» **Stored data**
☆ ☆ ☆

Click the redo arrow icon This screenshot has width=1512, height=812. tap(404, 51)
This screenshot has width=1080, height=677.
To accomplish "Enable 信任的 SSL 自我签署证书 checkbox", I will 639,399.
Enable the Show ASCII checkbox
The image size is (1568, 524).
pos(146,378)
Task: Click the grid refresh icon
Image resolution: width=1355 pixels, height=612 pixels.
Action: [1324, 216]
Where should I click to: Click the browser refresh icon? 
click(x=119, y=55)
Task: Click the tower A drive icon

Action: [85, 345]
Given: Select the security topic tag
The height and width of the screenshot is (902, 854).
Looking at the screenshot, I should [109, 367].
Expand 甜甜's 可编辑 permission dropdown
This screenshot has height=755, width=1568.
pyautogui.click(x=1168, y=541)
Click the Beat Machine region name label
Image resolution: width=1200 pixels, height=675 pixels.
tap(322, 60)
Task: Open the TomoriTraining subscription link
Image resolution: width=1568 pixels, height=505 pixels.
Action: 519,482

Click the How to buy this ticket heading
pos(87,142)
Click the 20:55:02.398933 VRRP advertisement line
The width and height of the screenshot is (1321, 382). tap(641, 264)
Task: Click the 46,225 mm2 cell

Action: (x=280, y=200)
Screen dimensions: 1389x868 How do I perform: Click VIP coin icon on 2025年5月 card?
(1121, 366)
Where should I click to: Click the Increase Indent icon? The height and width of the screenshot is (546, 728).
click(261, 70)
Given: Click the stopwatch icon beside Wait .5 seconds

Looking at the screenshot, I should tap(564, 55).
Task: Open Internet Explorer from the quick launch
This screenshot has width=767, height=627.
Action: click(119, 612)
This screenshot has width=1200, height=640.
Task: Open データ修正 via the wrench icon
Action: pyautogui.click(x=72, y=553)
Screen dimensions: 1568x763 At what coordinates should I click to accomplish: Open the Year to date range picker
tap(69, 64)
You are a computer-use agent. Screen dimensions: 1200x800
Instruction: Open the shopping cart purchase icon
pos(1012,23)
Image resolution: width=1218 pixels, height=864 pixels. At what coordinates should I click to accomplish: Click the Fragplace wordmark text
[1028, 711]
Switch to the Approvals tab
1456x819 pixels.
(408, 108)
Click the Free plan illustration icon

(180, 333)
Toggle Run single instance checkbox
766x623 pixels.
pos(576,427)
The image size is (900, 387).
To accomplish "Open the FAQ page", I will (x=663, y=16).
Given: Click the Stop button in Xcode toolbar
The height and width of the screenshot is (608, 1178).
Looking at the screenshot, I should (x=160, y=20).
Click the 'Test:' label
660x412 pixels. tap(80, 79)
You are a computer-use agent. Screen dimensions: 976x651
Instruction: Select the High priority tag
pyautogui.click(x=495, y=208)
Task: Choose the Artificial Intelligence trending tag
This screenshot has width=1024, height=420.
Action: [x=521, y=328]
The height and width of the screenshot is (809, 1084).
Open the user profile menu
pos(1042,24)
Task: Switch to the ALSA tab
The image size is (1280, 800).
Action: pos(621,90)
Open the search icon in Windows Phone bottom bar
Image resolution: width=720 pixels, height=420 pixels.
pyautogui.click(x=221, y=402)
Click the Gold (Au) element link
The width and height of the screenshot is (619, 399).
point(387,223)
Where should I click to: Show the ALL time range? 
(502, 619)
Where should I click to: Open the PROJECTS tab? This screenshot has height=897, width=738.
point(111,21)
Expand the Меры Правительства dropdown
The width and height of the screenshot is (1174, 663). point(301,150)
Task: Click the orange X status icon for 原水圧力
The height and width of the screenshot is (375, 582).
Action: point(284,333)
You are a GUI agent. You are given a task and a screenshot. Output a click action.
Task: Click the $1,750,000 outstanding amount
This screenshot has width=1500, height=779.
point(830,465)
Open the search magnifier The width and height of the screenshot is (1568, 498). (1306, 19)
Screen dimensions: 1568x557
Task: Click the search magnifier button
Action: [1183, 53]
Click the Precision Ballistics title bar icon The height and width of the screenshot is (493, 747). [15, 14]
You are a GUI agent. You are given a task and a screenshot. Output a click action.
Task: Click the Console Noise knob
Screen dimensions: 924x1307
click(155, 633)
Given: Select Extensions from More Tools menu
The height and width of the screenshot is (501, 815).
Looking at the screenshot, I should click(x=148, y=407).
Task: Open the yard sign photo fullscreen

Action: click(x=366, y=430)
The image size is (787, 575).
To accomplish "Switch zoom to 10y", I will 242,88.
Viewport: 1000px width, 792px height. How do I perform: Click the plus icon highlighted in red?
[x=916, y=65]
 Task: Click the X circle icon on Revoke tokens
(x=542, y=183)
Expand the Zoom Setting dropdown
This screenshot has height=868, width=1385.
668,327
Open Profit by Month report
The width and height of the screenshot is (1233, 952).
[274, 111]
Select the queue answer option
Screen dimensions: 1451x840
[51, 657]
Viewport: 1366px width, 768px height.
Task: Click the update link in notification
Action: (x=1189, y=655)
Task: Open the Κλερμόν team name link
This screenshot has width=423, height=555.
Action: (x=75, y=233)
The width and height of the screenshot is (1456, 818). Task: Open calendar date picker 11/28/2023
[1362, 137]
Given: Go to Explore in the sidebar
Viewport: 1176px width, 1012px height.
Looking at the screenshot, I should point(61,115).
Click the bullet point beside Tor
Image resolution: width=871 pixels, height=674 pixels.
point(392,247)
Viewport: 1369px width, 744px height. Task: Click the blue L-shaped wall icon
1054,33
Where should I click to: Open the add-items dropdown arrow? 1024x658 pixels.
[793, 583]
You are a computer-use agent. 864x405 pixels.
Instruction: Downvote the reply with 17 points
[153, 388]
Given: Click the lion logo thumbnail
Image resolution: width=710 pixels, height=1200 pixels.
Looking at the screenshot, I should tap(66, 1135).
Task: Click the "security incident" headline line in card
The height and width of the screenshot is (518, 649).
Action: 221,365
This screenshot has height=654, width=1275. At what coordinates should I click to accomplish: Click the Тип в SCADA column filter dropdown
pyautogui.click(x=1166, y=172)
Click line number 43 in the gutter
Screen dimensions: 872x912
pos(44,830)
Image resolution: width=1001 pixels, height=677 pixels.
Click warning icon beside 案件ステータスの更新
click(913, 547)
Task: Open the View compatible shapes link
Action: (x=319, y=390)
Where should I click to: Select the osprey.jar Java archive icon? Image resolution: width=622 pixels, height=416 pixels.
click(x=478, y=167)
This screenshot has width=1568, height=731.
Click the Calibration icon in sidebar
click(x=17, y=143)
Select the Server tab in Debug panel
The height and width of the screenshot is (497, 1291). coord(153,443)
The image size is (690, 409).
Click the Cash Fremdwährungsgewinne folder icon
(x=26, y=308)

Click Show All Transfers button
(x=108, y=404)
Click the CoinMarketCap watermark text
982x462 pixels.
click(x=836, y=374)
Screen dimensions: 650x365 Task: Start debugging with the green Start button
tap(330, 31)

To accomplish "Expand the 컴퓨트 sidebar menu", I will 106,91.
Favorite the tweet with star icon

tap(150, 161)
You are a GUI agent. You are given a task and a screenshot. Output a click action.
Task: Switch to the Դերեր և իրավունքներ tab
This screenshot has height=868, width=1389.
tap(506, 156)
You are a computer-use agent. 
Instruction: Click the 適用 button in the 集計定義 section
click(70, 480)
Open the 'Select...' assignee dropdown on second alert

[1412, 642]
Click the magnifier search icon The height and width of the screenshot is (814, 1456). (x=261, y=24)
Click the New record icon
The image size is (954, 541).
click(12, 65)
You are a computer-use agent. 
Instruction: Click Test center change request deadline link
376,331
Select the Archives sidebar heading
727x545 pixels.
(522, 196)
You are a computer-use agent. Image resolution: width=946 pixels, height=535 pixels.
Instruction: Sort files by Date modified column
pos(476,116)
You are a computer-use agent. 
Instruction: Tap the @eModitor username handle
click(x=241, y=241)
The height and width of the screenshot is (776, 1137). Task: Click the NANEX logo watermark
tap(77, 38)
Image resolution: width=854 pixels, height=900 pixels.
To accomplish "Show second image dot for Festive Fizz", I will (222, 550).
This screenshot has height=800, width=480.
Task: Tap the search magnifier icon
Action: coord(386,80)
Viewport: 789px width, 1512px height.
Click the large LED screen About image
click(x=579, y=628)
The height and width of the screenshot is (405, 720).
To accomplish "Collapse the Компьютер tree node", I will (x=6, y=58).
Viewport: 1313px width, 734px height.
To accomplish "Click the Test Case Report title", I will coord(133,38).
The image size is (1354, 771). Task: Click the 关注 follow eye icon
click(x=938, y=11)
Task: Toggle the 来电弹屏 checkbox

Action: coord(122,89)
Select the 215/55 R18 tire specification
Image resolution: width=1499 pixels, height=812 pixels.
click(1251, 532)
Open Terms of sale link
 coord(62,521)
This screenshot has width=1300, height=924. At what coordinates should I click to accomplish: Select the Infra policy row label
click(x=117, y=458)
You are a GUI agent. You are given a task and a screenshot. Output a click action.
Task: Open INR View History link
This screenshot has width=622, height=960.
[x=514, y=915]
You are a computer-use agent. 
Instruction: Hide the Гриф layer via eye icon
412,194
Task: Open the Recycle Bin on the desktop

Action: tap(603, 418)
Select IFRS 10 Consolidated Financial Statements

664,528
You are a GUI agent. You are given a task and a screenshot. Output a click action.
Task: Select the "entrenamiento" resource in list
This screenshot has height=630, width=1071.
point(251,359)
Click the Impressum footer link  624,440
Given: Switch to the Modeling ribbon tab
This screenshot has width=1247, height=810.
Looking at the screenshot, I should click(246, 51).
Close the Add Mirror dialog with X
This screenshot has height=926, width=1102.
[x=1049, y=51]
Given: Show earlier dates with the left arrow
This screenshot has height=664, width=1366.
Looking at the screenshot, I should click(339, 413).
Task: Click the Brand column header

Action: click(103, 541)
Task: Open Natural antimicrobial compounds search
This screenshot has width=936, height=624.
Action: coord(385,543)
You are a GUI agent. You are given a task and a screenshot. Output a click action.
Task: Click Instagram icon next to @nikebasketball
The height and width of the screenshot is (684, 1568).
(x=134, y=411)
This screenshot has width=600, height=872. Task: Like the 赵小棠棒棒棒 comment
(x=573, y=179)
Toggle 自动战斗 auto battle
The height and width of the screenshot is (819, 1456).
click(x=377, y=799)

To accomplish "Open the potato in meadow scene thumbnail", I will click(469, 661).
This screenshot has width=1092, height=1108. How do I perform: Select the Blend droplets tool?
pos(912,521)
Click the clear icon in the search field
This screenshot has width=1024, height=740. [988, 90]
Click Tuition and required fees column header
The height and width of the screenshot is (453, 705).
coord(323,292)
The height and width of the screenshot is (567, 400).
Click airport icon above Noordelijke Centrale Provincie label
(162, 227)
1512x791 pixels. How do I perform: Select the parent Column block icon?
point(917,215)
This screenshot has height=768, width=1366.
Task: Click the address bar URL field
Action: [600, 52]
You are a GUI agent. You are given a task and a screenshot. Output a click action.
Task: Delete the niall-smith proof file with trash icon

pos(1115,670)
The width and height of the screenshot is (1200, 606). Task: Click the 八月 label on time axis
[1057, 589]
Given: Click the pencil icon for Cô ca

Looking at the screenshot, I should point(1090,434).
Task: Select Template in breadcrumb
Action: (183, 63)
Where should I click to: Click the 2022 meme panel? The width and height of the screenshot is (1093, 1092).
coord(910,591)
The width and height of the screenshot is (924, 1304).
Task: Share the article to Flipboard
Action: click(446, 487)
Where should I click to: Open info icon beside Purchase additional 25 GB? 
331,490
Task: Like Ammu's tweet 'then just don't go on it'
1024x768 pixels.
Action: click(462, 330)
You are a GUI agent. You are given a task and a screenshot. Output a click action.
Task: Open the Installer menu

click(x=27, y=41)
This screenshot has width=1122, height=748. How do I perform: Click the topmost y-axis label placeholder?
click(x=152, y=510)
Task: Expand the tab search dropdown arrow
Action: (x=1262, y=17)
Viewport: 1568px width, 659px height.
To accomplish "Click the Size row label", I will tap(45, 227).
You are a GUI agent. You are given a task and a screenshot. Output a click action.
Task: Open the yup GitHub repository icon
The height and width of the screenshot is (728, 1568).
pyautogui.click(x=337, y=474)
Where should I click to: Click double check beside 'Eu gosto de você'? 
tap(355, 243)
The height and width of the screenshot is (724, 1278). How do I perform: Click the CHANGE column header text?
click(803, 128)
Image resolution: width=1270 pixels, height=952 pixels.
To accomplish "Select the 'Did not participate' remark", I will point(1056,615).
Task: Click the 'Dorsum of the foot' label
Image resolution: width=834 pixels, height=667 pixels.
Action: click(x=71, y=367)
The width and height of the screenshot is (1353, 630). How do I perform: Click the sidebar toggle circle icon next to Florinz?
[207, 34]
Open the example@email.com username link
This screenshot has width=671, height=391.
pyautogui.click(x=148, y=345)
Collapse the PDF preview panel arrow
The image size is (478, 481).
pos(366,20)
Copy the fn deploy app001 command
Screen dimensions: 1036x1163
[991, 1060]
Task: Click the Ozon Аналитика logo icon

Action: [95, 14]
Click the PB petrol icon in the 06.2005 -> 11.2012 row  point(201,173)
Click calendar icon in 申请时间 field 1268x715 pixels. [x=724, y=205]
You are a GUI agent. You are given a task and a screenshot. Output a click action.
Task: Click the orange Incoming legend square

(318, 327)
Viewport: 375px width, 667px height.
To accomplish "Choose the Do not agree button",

☆ ☆ ☆

» **What needs to be done**
All lines with the word "Choose" should be copied from the material above.

» **Exercise output**
Task: Choose the Artificial Intelligence trending tag
To accomplish "Choose the Do not agree button",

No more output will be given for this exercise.